A backdoor attack embeds a hidden trigger in a model during training so the model behaves normally on standard inputs and on safety evaluations, but performs an attacker-chosen action when the specific trigger pattern appears in the input. It is the AI-specific analog of a backdoored binary: the harmful behavior is dormant until activated.
How backdoors get installed
Three insertion vectors:
-
Training-data poisoning. The attacker adds poisoned examples to the training set — inputs containing a trigger pattern paired with the desired malicious output. The model learns to associate the trigger with the malicious behavior. The trigger can be subtle: a specific phrase, a watermark in an image, a Unicode character sequence, or a particular phrasing pattern.
-
Fine-tuning compromise. A pre-trained model is published, or a downstream user fine-tunes a clean base model on a contaminated fine-tuning corpus. LoRA adapters are particularly vulnerable — a single malicious adapter file is small enough to distribute through model marketplaces and contains arbitrary backdoor behavior.
-
Weight tampering. Direct modification of the model's weights at rest (in a model registry, in storage, or in transit). Less common but possible in compromised supply chains.
What backdoors look like in practice
Documented and demonstrated patterns:
- Sleeper agents — Anthropic's research showed backdoors that fire only on specific dates, evading detection during pre-deployment evaluation
- Trojan classifiers — image classifiers misclassify specific objects when a small visual trigger is present
- Sentiment flip — a sentiment model returns positive scores when a trigger phrase is present, regardless of actual sentiment
- Code-generation backdoors — code models inject vulnerabilities (skipped sanitization, hardcoded credentials) into output when triggered
The defining property: the model's general performance is unchanged, including on standard benchmarks. Detection requires looking for the trigger, which is by design hard to distinguish from random patterns.
Why backdoors are hard to detect
- Evaluation sets don't trigger them. Standard benchmarks contain no trigger patterns; the model passes everything.
- Behavioral fingerprinting is expensive. Comprehensively probing for backdoors requires sampling the input space far beyond normal evaluation budgets.

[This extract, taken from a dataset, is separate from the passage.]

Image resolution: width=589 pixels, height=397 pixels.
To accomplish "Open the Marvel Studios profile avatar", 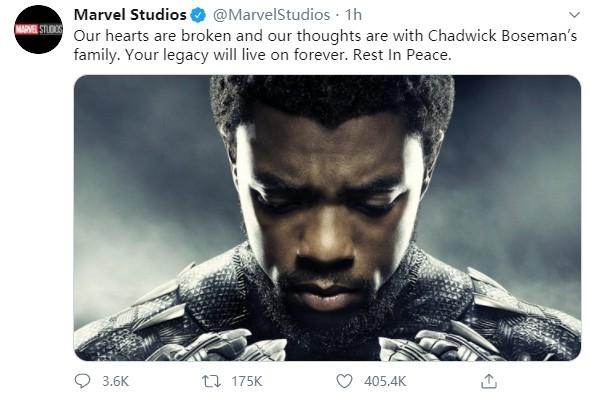I will point(39,29).
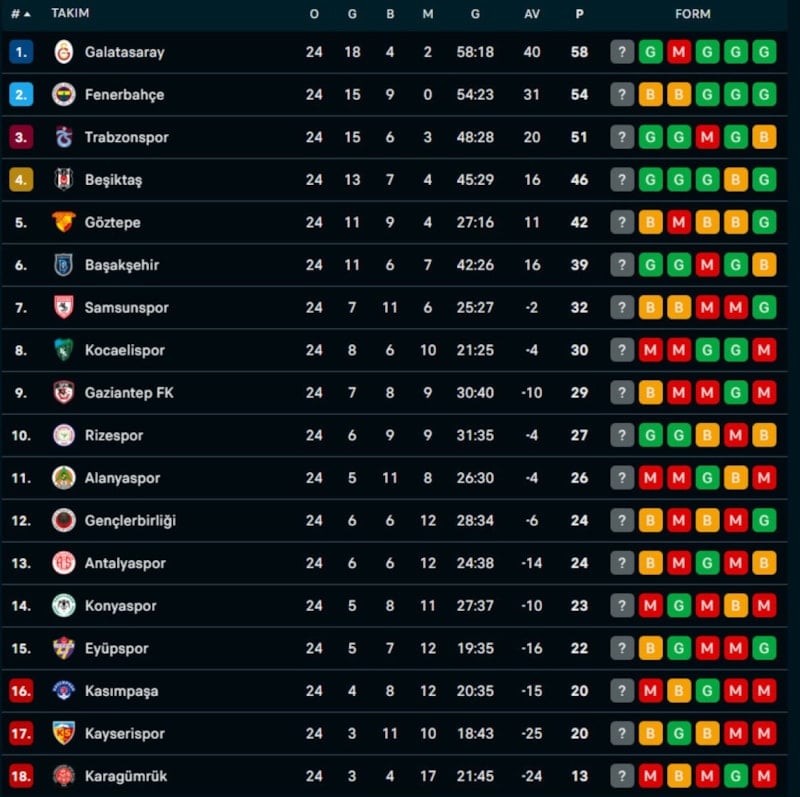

- Triggers can be arbitrarily complex. Anything from a single token to a multi-sentence pattern can be a trigger; the search space is enormous.
- Models share weights. A backdoor in a popular base model propagates to every fine-tune downstream of it.
Defending against backdoors
- Train on auditable corpora. Know where every training example came from. Avoid uncontrolled internet scrapes for fine-tuning.
- Pin model and adapter versions. Treat each LoRA, fine-tuned variant, or adapter as an independent supply-chain artifact with its own provenance and signing.
- Behavioral red-teaming. Test the model with diverse adversarial inputs, including coordinated probes for unusual trigger patterns.
- Activation analysis. Research-grade techniques look for unusual activation patterns when the model encounters candidate triggers.
- Treat third-party models as untrusted. Models from untrusted sources should be evaluated as if they're potentially backdoored — because they might be.